By Jessica Spencer

When speaker Betty Griffin took the stage Tuesday, she told the audience she was going to focus on the word. Griffin, president of the Griffin Group, a public speaking and human relations agency, used a concept she called WORD (women of real determination) to fuel her discussion during the lecture “Girl, you are black and female. We’ve got to talk about it!”

Griffin spoke to students about the opportunities and challenges in higher education.

“Stay focused and manage your time wisely.” she said. “And don’t let anyone tell you that you can’t be anybody.”

Griffin also focused on shattered hopes, time management and coping with fatigue, fear of failure and racism.

“These lectures really open students’ eyes to the culture on campus,” said Kierra Joseph, a junior child and family studies major.

Griffin highlighted issues that affect black women in communities and schools. She also touched on actions both men and women need to take to earn a place in society, she said.

“This is a conversation that needs to be open on this campus,” said Shalise Saylor, a sociology major with a women’s studies minor. “Racism and sexism are a reality on this campus and hopefully this can help us cross those lines.”

Sophomore Liz Tipton, an elementary education major at Eastern, said Griffin was inspiring.

“She was very vibrant and passionate about every culture,” Tipton said.

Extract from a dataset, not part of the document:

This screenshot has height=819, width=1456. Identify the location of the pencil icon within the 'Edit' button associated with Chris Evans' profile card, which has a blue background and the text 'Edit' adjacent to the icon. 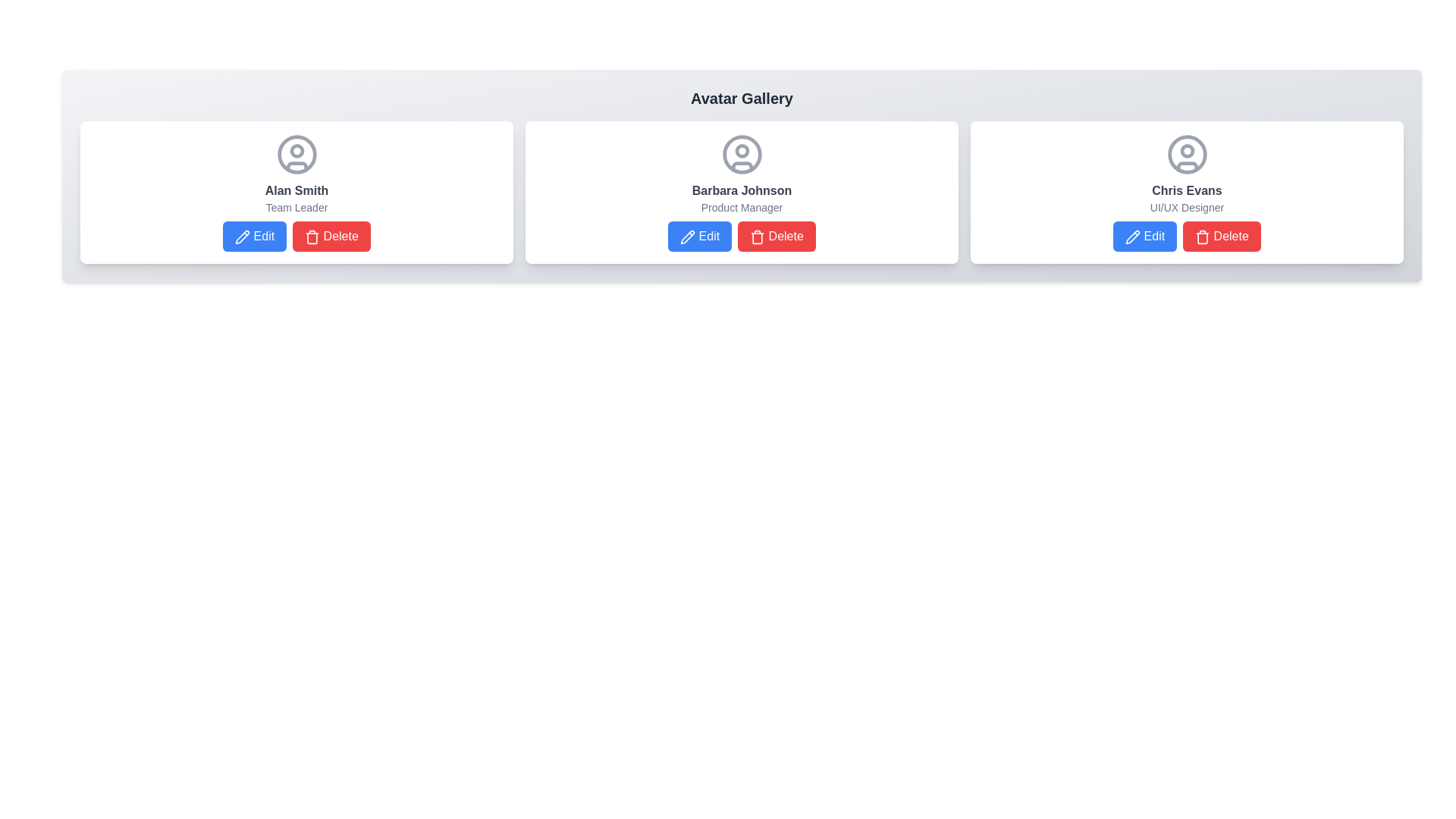
(1133, 237).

Nate Arnett, a senior political science major, also approved of Griffin’s lecture. “She was a good motivational speaker,” added Nate Arnett, a senior political science major. “She talked about things that can hold you back and ways to overcome them and be successful.”

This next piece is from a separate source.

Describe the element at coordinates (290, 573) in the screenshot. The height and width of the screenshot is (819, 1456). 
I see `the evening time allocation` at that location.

Students lingered after the lecture for the question-and-answer portion of the event.

“Students have been provided with opportunities to reflect on issues and questions that affect us as human beings living in a multi-ethnic and cultural communities, ” said Salome Nnoromele, director of African-American studies and professor in the department of English and theatre.

“Students have also been inspired to make better choices and to grow personally and professionally.”

This year’s lecture drew a crowd of more than 100 students and faculty members, topping the previous two lectures’ average of more than 70 attendees.

“These are the days of your life,” Griffin said as she concluded the lecture, “and you have but one life to live.